▶ Yazılı görev A
Yalın üretim metninde "Kayıpların azaltılması ya" sözlerini içeren yerden başlayıp "üretime devam edebiliyor." sözlerinden sonra biten kısmı birebir aktarır mısınız?

“Tam-zamanında” ya da “yalın üretim” yönteminin, çok olumlu bir endüstri mühendisliği devrimi gibi görünmesine karşın, aslında pazar şartlamalarını istihdam üzerinde saf, mutlak biçimde hakim kılan bir yöntem olduğu söylenebilir. 26 Ocak 2004 günü ABD’nin Toledo şehrinde 21 yıllık Chrysler çalışanı Myles Meyers’in bir yöneticisini öldürüp ikisini yaraladıktan sonra intihar ettiği (http://www.beseridurumlar.org/dda24.html) fabrika, ABD’de “yalın üretim” […]
“Tam-zamanında” ya da “yalın üretim” yönteminin, çok olumlu bir endüstri mühendisliği devrimi gibi görünmesine karşın, aslında pazar şartlamalarını istihdam üzerinde saf, mutlak biçimde hakim kılan bir yöntem olduğu söylenebilir.
26 Ocak 2004 günü ABD’nin Toledo şehrinde 21 yıllık Chrysler çalışanı Myles Meyers’in bir yöneticisini öldürüp ikisini yaraladıktan sonra intihar ettiği (http://www.beseridurumlar.org/dda24.html) fabrika, ABD’de “yalın üretim” sisteminin uygulandığı işyerlerinden biriydi. Ama bu sistem ne Chrysler’a ne de ABD’ye özgü.
Kayıpların azaltılması ya da “yeni yönetim tekniklerini giderek gelişen makinelerle birleştirerek, daha az emek toplamı ve daha az girdiyle daha fazla çıktı elde etme” esasına dayanan sistemin anavatanı, Japonya’daki Toyota fabrikaları. (1) Ana vatanı ABD olan “kitle üretimi”nde pahalı makineleri kullanan becerisiz ya da az becerili işçilerin yerini yalın üretimde daha az pahalı makineleri kullanan yüksek becerili işçiler alıyor. Kitle üretiminde makinelerin üretim dışı kalması ağır mali kayıplara yol açarken, yalın üretimde -stok durumuna ya da talebe göre- makinelerin bir kısmı devre dışı kalırken bir kısmı üretime devam edebiliyor.
Myles Mayers’in paltosunun altındaki çifteyle işyerine dalması ile ya da son 10 yılda ABD’de genel olarak işyeri şiddetinin artması ile (1994-2003 arasında olay sayısı yaklaşık beş katına çıkmış) yalın üretimin işyerlerinde yaygınlaşması arasında nasıl bir ilişki var? Bir ilişki var mı?
Yalın üretimin işveren açısından temel avantajları: Çok daha düşük stokla çalışabilme, çok daha az girdiyle daha fazla çıktı.

▶ Girdi verisi

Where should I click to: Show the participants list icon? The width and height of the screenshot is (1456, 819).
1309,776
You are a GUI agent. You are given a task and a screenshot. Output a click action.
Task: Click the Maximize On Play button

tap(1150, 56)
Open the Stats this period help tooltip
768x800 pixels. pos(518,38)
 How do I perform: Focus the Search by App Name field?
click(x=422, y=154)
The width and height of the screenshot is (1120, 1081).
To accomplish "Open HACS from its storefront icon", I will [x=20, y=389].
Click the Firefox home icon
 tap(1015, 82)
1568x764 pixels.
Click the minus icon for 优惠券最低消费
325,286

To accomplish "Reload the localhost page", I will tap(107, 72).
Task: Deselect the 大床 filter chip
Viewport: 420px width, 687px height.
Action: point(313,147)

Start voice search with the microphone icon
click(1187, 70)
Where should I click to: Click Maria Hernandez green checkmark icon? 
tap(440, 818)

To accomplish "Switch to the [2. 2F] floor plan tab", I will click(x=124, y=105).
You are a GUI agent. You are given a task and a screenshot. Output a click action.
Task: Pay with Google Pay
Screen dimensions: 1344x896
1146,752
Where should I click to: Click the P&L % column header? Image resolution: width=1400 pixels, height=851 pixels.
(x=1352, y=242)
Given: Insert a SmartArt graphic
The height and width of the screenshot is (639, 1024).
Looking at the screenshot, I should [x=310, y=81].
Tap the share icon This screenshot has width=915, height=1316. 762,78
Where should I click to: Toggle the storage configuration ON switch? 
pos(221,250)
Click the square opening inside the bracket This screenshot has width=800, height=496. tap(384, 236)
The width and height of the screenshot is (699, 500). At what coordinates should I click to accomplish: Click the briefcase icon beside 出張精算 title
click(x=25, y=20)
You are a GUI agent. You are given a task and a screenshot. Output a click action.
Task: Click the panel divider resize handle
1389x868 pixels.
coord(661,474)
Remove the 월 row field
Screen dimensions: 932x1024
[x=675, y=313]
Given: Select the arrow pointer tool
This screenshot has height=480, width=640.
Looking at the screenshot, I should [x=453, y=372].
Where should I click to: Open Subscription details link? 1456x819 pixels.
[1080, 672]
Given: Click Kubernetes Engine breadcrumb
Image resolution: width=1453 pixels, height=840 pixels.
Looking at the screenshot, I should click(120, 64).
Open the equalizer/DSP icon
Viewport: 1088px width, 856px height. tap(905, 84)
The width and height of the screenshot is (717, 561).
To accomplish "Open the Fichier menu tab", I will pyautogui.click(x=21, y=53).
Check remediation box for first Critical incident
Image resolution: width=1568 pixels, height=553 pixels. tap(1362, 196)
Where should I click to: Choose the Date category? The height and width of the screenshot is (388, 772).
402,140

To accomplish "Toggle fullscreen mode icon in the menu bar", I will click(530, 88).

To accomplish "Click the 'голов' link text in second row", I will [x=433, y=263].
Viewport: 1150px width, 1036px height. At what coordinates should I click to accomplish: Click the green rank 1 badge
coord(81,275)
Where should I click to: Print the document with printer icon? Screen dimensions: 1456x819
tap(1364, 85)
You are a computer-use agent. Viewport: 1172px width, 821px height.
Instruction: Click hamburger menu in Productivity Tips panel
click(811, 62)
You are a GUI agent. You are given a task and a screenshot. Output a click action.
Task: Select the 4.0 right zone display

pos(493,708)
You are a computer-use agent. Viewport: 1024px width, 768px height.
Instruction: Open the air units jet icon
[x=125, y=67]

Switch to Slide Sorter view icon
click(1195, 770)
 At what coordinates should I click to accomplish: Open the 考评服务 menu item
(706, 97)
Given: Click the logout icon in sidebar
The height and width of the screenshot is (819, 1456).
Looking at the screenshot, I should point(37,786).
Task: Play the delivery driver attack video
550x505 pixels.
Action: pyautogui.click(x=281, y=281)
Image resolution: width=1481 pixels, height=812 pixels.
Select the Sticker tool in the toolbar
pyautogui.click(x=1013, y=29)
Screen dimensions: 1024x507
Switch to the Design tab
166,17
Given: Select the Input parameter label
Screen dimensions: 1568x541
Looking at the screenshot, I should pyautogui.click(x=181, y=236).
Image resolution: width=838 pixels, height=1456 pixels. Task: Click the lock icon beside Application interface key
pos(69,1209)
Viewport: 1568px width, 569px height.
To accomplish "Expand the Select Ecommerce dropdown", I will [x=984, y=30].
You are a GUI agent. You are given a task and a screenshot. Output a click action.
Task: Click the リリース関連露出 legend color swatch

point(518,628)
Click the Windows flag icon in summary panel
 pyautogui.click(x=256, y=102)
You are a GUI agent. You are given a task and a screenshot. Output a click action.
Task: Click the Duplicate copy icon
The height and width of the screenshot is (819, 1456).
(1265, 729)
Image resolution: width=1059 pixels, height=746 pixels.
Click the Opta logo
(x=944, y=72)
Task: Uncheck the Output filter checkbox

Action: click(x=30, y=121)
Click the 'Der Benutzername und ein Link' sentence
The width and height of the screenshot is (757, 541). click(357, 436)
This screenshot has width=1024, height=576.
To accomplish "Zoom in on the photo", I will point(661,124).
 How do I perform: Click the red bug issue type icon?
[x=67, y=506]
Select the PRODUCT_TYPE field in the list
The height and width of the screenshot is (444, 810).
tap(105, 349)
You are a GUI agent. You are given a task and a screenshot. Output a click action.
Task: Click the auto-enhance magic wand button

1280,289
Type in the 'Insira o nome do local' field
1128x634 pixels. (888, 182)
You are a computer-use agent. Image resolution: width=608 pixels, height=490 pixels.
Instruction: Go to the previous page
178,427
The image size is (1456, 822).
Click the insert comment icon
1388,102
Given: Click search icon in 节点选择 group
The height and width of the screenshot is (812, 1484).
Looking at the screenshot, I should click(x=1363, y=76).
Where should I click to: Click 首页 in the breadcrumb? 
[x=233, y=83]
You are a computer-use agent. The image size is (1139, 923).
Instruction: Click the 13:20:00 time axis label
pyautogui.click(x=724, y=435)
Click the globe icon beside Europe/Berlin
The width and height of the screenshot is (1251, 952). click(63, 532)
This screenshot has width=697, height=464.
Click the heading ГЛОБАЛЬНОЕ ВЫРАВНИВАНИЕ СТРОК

▶ Yazılı görev B
Yukarıdaki satırlarda "Viewport: 1568px width, 569px height." ifadesini içeren satırdan başlayıp satırların sonuna kadar uzanan bölümü, iki uç da dahil ve boş satırlar atlanarak, numaralı liste olarak yazar mısınız?

▶ Tamamlanmış yanıt A
Kayıpların azaltılması ya da “yeni yönetim tekniklerini giderek gelişen makinelerle birleştirerek, daha az emek toplamı ve daha az girdiyle daha fazla çıktı elde etme” esasına dayanan sistemin anavatanı, Japonya’daki Toyota fabrikaları. (1) Ana vatanı ABD olan “kitle üretimi”nde pahalı makineleri kullanan becerisiz ya da az becerili işçilerin yerini yalın üretimde daha az pahalı makineleri kullanan yüksek becerili işçiler alıyor. Kitle üretiminde makinelerin üretim dışı kalması ağır mali kayıplara yol açarken, yalın üretimde -stok durumuna ya da talebe göre- makinelerin bir kısmı devre dışı kalırken bir kısmı üretime devam edebiliyor.

▶ Tamamlanmış yanıt B
1. Viewport: 1568px width, 569px height.
2. To accomplish "Expand the Select Ecommerce dropdown", I will [x=984, y=30].
3. You are a GUI agent. You are given a task and a screenshot. Output a click action.
4. Task: Click the リリース関連露出 legend color swatch
5. point(518,628)
6. Click the Windows flag icon in summary panel
7.  pyautogui.click(x=256, y=102)
8. You are a GUI agent. You are given a task and a screenshot. Output a click action.
9. Task: Click the Duplicate copy icon
10. The height and width of the screenshot is (819, 1456).
11. (1265, 729)
12. Image resolution: width=1059 pixels, height=746 pixels.
13. Click the Opta logo
14. (x=944, y=72)
15. Task: Uncheck the Output filter checkbox
16. Action: click(x=30, y=121)
17. Click the 'Der Benutzername und ein Link' sentence
18. The width and height of the screenshot is (757, 541). click(357, 436)
19. This screenshot has width=1024, height=576.
20. To accomplish "Zoom in on the photo", I will point(661,124).
21.  How do I perform: Click the red bug issue type icon?
22. [x=67, y=506]
23. Select the PRODUCT_TYPE field in the list
24. The height and width of the screenshot is (444, 810).
25. tap(105, 349)
26. You are a GUI agent. You are given a task and a screenshot. Output a click action.
27. Task: Click the auto-enhance magic wand button
28. 1280,289
29. Type in the 'Insira o nome do local' field
30. 1128x634 pixels. (888, 182)
31. You are a computer-use agent. Image resolution: width=608 pixels, height=490 pixels.
32. Instruction: Go to the previous page
33. 178,427
34. The image size is (1456, 822).
35. Click the insert comment icon
36. 1388,102
37. Given: Click search icon in 节点选择 group
38. The height and width of the screenshot is (812, 1484).
39. Looking at the screenshot, I should click(x=1363, y=76).
40. Where should I click to: Click 首页 in the breadcrumb? 
41. [x=233, y=83]
42. You are a computer-use agent. The image size is (1139, 923).
43. Instruction: Click the 13:20:00 time axis label
44. pyautogui.click(x=724, y=435)
45. Click the globe icon beside Europe/Berlin
46. The width and height of the screenshot is (1251, 952). click(63, 532)
47. This screenshot has width=697, height=464.
48. Click the heading ГЛОБАЛЬНОЕ ВЫРАВНИВАНИЕ СТРОК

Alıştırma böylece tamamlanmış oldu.